THE PEN

Face it, 'the pen' should have been over the line. What a dunce. In the tug-of-war between head and heart, my brain was completely absent in that one.

I play it over and over again in my head, the morning Clark had first shown me the devices. I was so focussed on Clark and his troubles. His work required him to get to the bottom of what was going on in C.I., and particularly Agent Gaad's office. I was absolutely convinced he was doing an 'in house audit' for the Justice Department. Then again, as I replay it I probably didn't care if he was or wasn't.

I placed the pen, fully knowing what was inside it. Then, there I was, marching in and out of the office each day, the recording device in my purse. Thinking I was doing my government a service. I remember as if it were yesterday when he'd pulled out that little package. The pen itself, it was a near clone of many of them in the FBI offices. When Mr. Taffet had questioned me, Walter Taffet, I hung on his every word. Not just because he was quizzing me on my access to Agent Gaad's office - which was unlimited - but because Taffet was a drier version of Clark Westerfeld.

Pen be damned. Meeting Taffet meant that Clark was someone else. Not OPR. There must have been a reason why Clark had held back from me.

I run it through my mind again and again. It should have been Clark investigating the office, not Walter Taffet. I play it again and again. I needed to know why I never challenged Clark - well, except for demanding finally to see his apartment. I half expected that there wouldn't be one.

Taffet: same job, but more confident. Less personally vulnerable. Not attractive at all. My mind wandered with Taffet, dangerously given that I was not supposed to present to him as 'preoccupied'. Clark and I had rehearsed the questions Taffet would ask, but also what Taffet would look for in my body language. Even the lack of hesitancy at a question…. that one made me ask Clark, "Should we then not be rehearsing?"

Who was Clark now? I put that out of my mind. He and me were now involved together. A dangerous intimacy. Clark gave me tips on how to avoid getting sucked into, or intimidated by Taffet's gaze. I passed with flying colours, never once asking the obvious - why does Clark know all this?

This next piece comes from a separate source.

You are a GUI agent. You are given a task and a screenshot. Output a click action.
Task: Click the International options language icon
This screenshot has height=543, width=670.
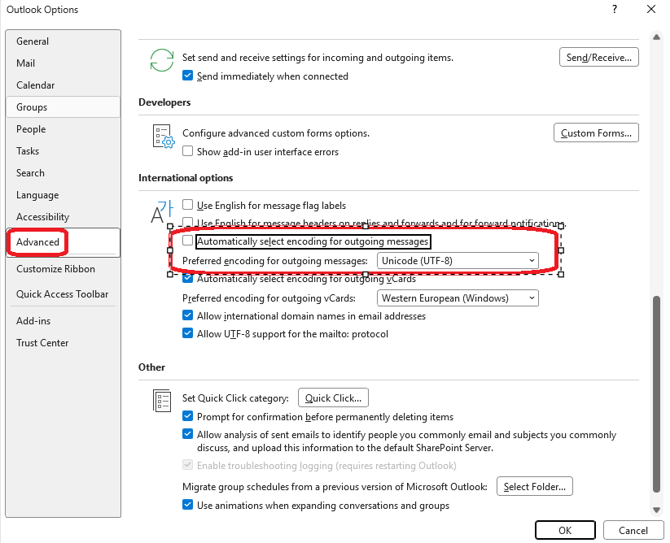click(160, 211)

I still dream it. When my daughter is asleep and the noise of the building is gone because of the hour, I dream it. I demand of Clark, "Who are you?"

His answer? "I'm the guy who loves you and who married you." It's only then that I calm myself enough to fall asleep.

AGENT AMADOR

I promised I'd get to Agent Amador. Me, I'd been spared most of the obnoxious men in the FBI offices, agents and others. Just about every other girl had a story. About being trapped in an elevator with an agent twice her size with wandering hands, that sort of thing.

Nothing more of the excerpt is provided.